BRANO FORNITO:
○ ○ ○ ○ ○ ○ ○
Elly scansati, lascia fare a noi anziani. La questione generazionale scuote il Pd in un singolare rovesciamento dei piani.
Dove una segreteria di 38 anni, eletta da appena nove mesi, si trova commissariata dalle «vecchie glorie» di una Ditta che non abbassa mai le saracinesche.
Basta buttare un occhio a DiMartedì o leggere Repubblica per trovare i grandi ex come Bersani e Prodi (nella foto) al capezzale di un partito che non funziona, con ragionamenti che evocano già il dopo Schlein. Le parole dell’ex premier sembrano invitare gli elettori dem a pazientare fino alle elezioni europee prima di vedere cambiamenti sostanziali: «Solo dopo il voto, si potrà tornare a ragionare di unire l’opposizione. Prima, ogni sforzo è destinato a fallire».
Anche Bersani, ormai, è percepito alla stregua un saggio allenatore vincente da richiamare in panchina per raddrizzare una stagione storta. «Ci vuole un moderatore più che un federatore» non ha perso il gusto della battuta l’ex segretario che sfiorò Palazzo Chigi nel 2013.
La sbornia radical-grillina che ha portato Elly Schlein alla guida del più grande partito della sinistra è passata da un pezzo, eppure i postumi non saranno smaltiti così in fretta.
○ ○ ○ ○ ○ ○ ○
RECORD FORNITI:
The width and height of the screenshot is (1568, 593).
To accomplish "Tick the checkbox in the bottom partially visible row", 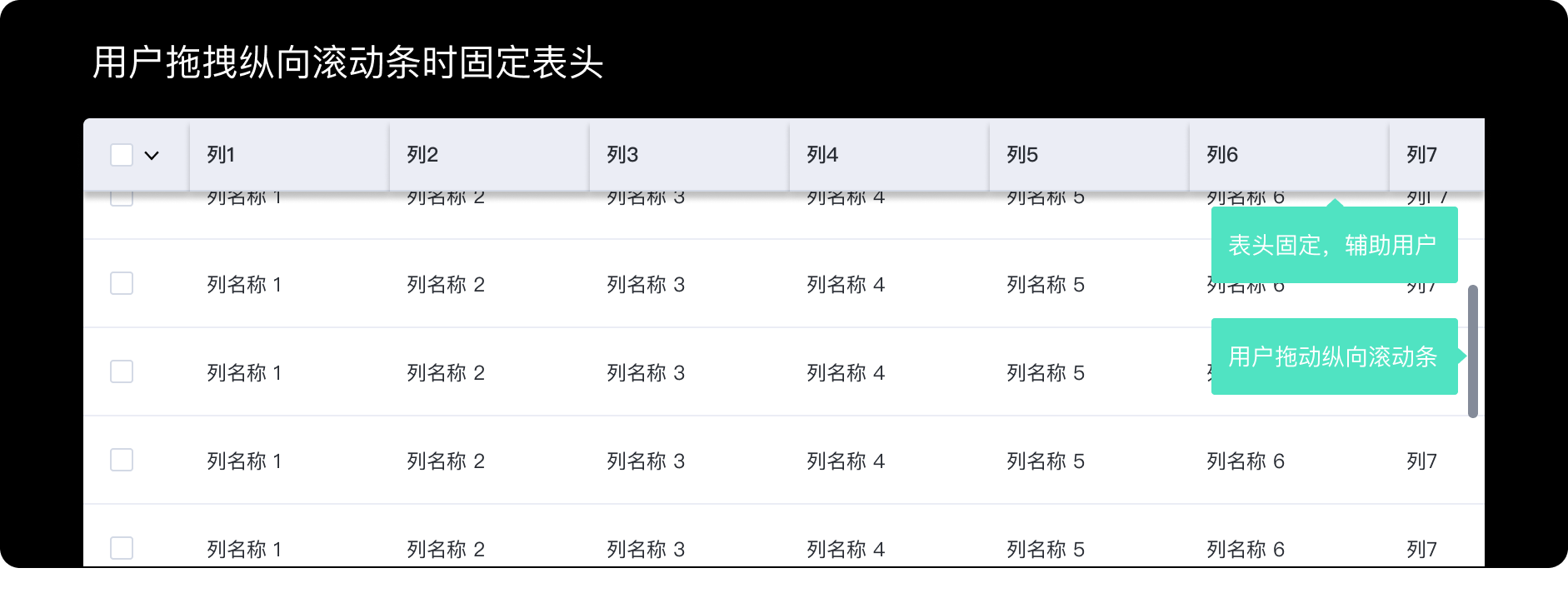I will (122, 548).
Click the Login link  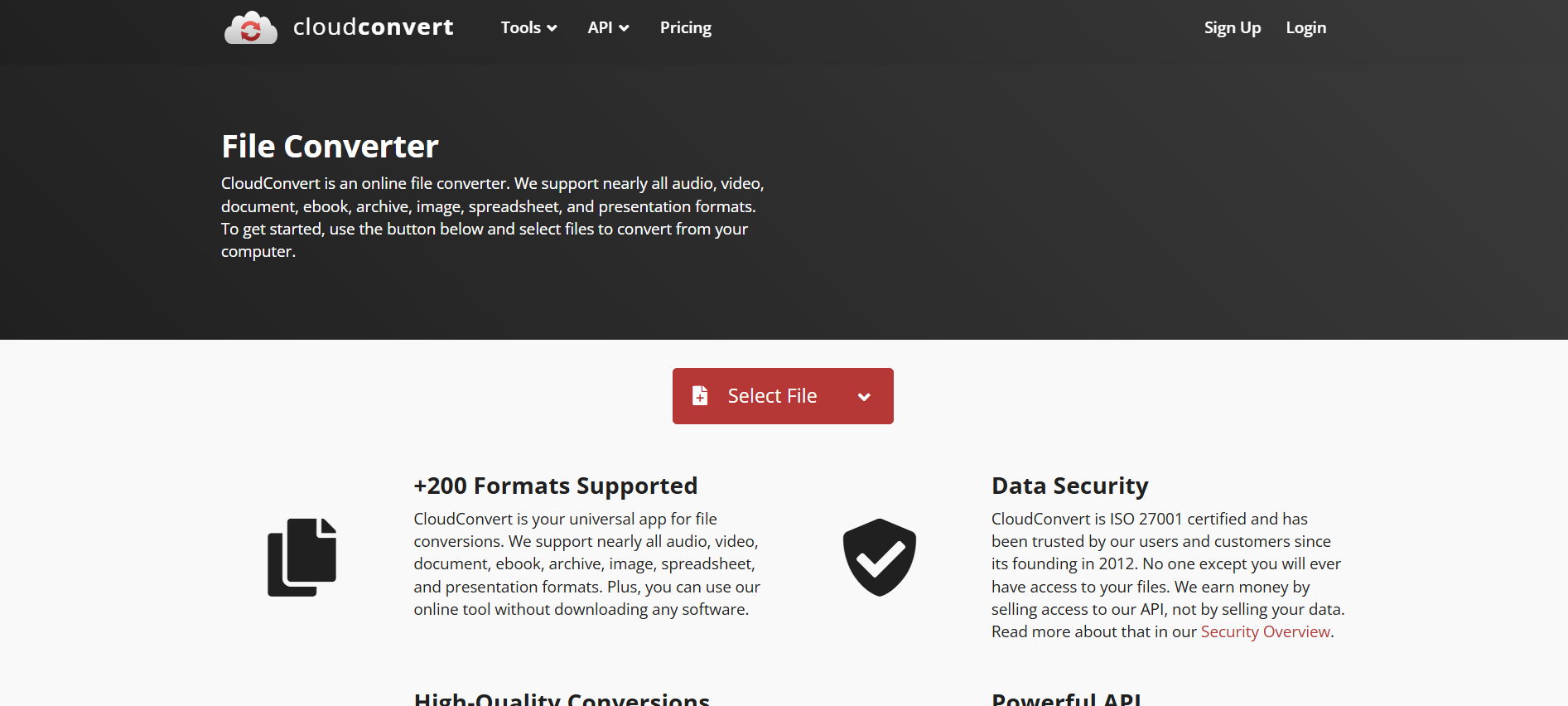tap(1306, 27)
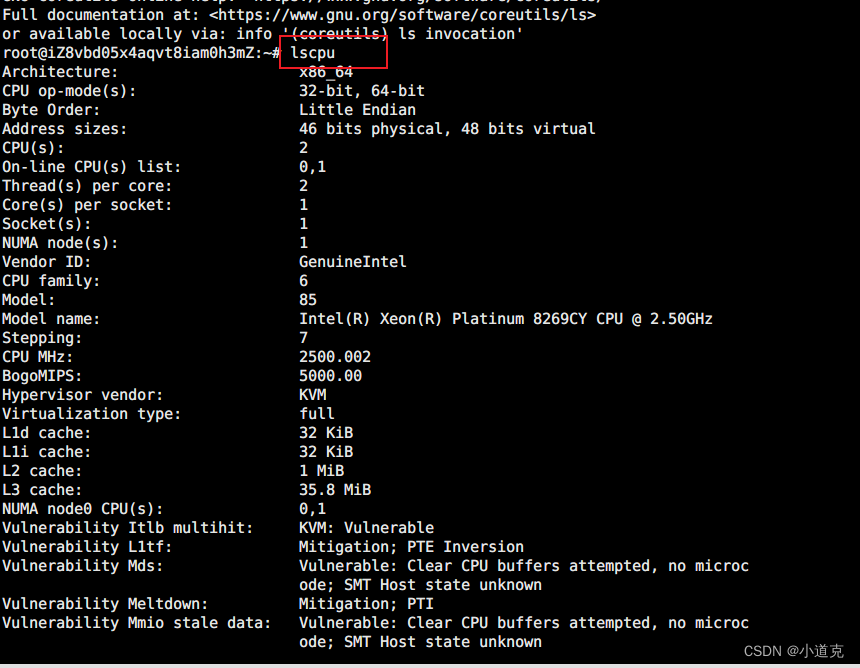
Task: Click the Vulnerability Meltdown label
Action: (105, 604)
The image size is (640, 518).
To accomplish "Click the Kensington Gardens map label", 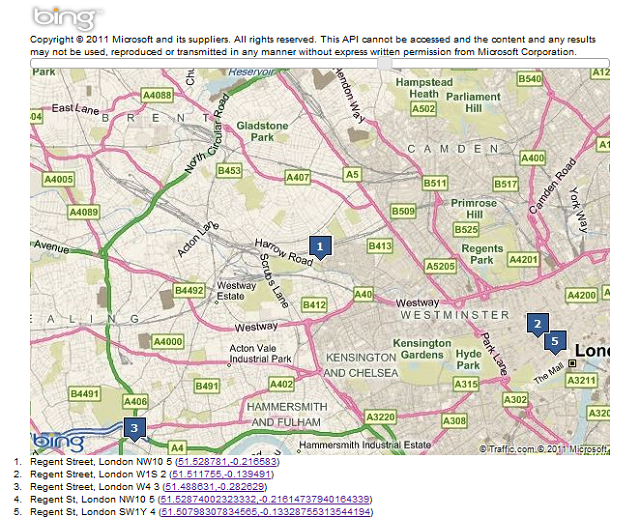I will 421,350.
○ ○ ○ ○ ○ ○ ○
ISTRUZIONI E REQUISITI: Ricopi senza modifiche la parte del brano sul Pd compresa tra "Anche Bersani, ormai, è" e "così in fretta.", estremi inclusi. Si basi unicamente sul brano per svolgere quanto richiesto.

RISULTATO DEL COMPITO:
Anche Bersani, ormai, è percepito alla stregua un saggio allenatore vincente da richiamare in panchina per raddrizzare una stagione storta. «Ci vuole un moderatore più che un federatore» non ha perso il gusto della battuta l’ex segretario che sfiorò Palazzo Chigi nel 2013.
La sbornia radical-grillina che ha portato Elly Schlein alla guida del più grande partito della sinistra è passata da un pezzo, eppure i postumi non saranno smaltiti così in fretta.